The project is part of a crazy dream of mine where my entire family of 6 is going to ride across Iowa in RAGBRAI 2010. (450-500miles over 7 days)

I want to use a bike motor in a very different way than most people. I plan on not using it very often, and mainly only if the kids tire out on a big hill or during the last portion of the day's ride. (A $200 motor is a great insurance plan against a family rebellion) Also, in Iowa, I have to keep the maximum attainable top speed on level ground to < 25Mph to operate under the slow moving vehicle laws. (Since I will carry more than 1 person, I will fall into slow moving vehicle laws, rather than bicycle or moped laws.)

Additionally, long term reliability is not a concern. The whole thing will probably not be used much after the big RAGBRAI event is successfully completed. For this reason, I'd prefer to go as cheap as reasonable since this is a one shot wonder vehicle.

So, the questions for this thread are:
1) Are there any particular engines I should look into knowing that it will be pushing a 600# vehicle weight (Bike + 6 riders)?
2) Does anyone know the red-line RPMs on these little bike motors? I might need that to document that the engine and gearing can never go past 25Mph in normal operation. (I'd prefer a cruising speed of 16-20mph)
3) How big of a sprocket should I be using for something this heavy? (From a pulling standpoint? I realize the max speed requirement might force me to a higher gear than pulling requirements)
4) Is there anything specific I need to consider if I want to spend 80-90% of the time pedaling with the motor off?
 
You're looking at a lot of weight...

I was thinking about this last night, and your best bet may be a Mitsubishi TLE43 with a Staton friction drive and a 7/8 inch roller. The motor sits to the side of the tire, instead of on top if it, as a rack mount chain drive does. You could also get a second u-bracket, and shift the motor back more than standard, which should allow it to clear everything. The motor would be angled up somewhat, so, you might think about tossing out the RS35 as a possible engine choice.)
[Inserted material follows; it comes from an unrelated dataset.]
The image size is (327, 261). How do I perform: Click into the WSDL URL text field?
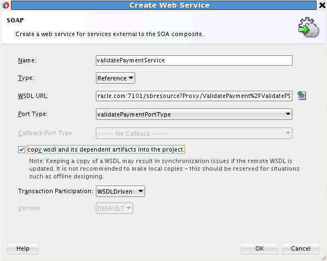tap(194, 96)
(note - the GEBE approach would sit even lower, but, it's also substantially more cost than the Staton friction drive, and more 'finicky' in installation.)
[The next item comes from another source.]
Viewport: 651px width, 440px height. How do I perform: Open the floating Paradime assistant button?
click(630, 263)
(also note - the BMP kit would cost about $100 less than the staton, but, the smallest drive roller available with it is a 1 inch roller)

The only question will be the trail-a-bike connection arm, but, if you can mount it a little higher on the seat post, it may fit. This approach is certainly the simplest and is very reliable.

The redline RPM varies by motor - the Honda 35cc 4-stroke cat get up to 7000 rpm or so; the TLE43 up to 7500-8000 (stock)

7500RPM with a 7/8 inch roller equates to about 19.5 MPH; the 4-stroke (@7000 RPM) about 18 MPH.

While the Mitsubishi motor would give you the best power (with the small profile) in a friction drive, you could also go with the Honda or RobinsSuburu 35cc 4 stroke class - they're quieter, have a lower pitch, and produce much lower emissions. (plus, you don't have to worry about pre-mixing the gas.)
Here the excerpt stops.